Iran Nuke Redux
Originally Published at Peace and Conflict Monitor on: 04/05/2006
Shoji Sawada a physicist and a survivor of Hiroshima atomic bombing recently made a ‘Call for the swift abolition of nuclear weapons’. In his open letter to the people and governments of the world, he writes of the current threat to world peace posed by, in particular, the government of the United States, the biggest nuclear power. This government declares that it will retain its nuclear arsenals, and on the grounds of needing to cope with terror and nuclear proliferation, continue to wage war and develop new bombs, drawing up plans for their use. He writes that it is now 60 years since the first UN General Assembly adopted its first resolution to move toward nuclear disarmament and notes that the actions of the US government betray this resolution, as well as the basic purposes of the UN to settle disputes by peaceful means. Mr. Sawada does not advocate trade sanctions against the US, however he does call for a united effort on the part of people from all continents to carry forward the effort to ensure the 21st century is a century in which humanity is liberated from the danger of nuclear war and nuclear weapons are eliminated.

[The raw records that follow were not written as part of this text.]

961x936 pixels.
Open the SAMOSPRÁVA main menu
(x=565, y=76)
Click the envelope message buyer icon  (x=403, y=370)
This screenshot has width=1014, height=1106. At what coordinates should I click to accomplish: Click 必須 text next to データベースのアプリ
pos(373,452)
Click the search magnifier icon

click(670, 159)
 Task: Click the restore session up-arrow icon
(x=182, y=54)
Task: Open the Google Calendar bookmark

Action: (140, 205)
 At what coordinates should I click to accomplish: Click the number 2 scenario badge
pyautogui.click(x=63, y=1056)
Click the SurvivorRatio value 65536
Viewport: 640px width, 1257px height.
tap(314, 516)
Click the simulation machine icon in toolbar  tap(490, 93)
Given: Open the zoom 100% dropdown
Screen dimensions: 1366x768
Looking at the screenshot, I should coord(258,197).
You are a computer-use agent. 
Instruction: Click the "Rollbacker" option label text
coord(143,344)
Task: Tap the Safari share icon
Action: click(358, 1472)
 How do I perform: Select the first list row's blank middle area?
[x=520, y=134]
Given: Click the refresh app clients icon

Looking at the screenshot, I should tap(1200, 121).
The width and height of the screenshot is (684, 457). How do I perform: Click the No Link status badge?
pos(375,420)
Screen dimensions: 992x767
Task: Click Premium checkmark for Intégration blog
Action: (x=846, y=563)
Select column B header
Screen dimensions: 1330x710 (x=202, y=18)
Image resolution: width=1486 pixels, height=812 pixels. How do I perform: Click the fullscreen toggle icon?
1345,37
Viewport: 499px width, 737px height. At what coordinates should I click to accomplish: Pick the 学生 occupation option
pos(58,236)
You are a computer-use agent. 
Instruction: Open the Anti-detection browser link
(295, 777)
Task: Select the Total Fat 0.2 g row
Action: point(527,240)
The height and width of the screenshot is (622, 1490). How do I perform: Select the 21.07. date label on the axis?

Thanks for putting the current debacle about Iran’s supposed nuclear arms program in perspective. There really is no pretty way of getting out of this logjam. The Iranian president is not likely to abandon brinkmanship, and the international community can simply not do nothing.
Especially after the ill-advised and unprovoked attack on Iraq, and the resulting bloody, inter-group low-scale civil war, we can expect that many countries in the Middle East will not trust any agenda with America behind it, and for very good reasons. America is still in the middle of a muddle it created. It supported Shi’ites in wresting power from the Sunnis in Iraq, and although it wishes there were a way it could send its troops back home, there is no simple way out of this one, short of abandoning the Iraqis to the self-destruction that is bound to come.
Be that as it may, Iran must be stopped from acquiring nuclear arms. It will not stop on its own.